A few weeks ago, Audubon California conservation biologist Monica Iglecia got her 15 minutes of fame – she was written up in two news stories that were highlighted in the week’s Bureau of Land Management newsletter. The first appeared in the AppealDemocrat, the local newspaper of Sutter and Yuba counties, and described her visit to a California rice farm. If you have images of rice paddies covered by inches of water, you’re on the right track. Rice does require a lot of water to grow, and California has half a million acres devoted to growing rice.

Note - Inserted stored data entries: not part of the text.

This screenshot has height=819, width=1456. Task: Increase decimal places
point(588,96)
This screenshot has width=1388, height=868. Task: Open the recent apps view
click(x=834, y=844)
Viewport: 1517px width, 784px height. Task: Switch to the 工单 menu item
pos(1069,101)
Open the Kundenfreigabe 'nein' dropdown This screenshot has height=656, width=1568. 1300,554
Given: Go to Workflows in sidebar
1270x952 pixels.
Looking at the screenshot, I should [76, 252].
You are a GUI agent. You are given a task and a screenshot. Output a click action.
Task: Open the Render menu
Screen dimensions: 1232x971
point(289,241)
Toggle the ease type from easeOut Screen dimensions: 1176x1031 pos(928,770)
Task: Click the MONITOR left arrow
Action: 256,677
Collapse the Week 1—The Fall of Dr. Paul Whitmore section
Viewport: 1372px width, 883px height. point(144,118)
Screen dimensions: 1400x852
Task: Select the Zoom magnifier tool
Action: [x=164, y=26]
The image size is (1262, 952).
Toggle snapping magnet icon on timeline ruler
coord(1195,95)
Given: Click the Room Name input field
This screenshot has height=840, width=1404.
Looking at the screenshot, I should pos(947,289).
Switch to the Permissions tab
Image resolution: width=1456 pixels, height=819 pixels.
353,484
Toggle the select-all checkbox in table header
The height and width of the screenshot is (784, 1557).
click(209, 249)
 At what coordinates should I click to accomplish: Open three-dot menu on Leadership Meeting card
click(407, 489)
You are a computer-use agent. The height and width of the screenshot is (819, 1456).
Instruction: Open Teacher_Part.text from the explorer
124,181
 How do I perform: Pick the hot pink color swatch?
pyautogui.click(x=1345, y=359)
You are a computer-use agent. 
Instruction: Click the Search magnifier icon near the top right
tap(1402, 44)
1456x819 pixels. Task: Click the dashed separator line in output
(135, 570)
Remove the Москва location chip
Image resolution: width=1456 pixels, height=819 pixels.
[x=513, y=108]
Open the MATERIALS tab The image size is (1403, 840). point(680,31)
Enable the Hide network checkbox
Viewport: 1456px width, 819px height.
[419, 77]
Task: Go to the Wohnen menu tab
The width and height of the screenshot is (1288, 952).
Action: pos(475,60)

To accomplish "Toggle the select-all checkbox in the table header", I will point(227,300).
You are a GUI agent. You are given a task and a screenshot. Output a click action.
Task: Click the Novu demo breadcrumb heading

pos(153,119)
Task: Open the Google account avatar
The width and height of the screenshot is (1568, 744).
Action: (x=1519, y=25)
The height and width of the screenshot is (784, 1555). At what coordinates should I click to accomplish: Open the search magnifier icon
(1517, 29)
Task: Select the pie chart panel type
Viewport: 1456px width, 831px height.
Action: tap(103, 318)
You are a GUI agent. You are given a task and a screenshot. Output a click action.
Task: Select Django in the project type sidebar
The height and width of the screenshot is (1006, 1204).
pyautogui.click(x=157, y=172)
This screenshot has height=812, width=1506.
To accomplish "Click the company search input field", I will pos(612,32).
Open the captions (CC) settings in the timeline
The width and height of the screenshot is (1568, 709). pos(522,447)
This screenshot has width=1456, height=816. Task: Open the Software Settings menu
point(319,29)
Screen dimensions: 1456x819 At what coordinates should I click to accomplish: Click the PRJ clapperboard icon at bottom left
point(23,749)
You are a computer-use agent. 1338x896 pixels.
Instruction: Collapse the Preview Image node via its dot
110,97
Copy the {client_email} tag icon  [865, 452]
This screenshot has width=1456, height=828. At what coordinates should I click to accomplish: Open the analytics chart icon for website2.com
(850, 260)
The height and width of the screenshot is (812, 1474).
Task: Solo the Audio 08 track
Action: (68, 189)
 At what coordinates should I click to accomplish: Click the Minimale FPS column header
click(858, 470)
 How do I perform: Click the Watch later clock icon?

Where do birds come in to this picture?  So many acres of wetlands have been filled in and converted to human use that migratory birds can have a tough time finding places to stay over during their migrations. Solution: get rice farmers to make their fields more hospitable to our flying friends. Turns out this is eminently doable, and the Migratory Bird Conservation Partnership is making it happen. Said Ms. Iglecia, “That’s exciting when you see chicks because you know the nesting efforts are working.”





One thing rice farmers can do is flatten the tops of their water-retaining levees, so birds can find a place to build nests. Another is to leave grass and weeds at the fields’ borders, instead of pulling them out, thus providing bird habitat. For a great photo, go here.

Ms. Iglecia was also interviewed by an AP reporter and the two saw an avocet nest on top of such a levee. “It’s a full clutch of four eggs,” said Monica Iglecia, a shorebird biologist with Audubon California, looking through binoculars. “This is why we do this work. It’s exciting to see.”

Let’s hope that soon all these wonderful partners will create a “bird-friendly” label for rice packages, so we can seek out rice from growers that are hospitable to the birds that pass through our state.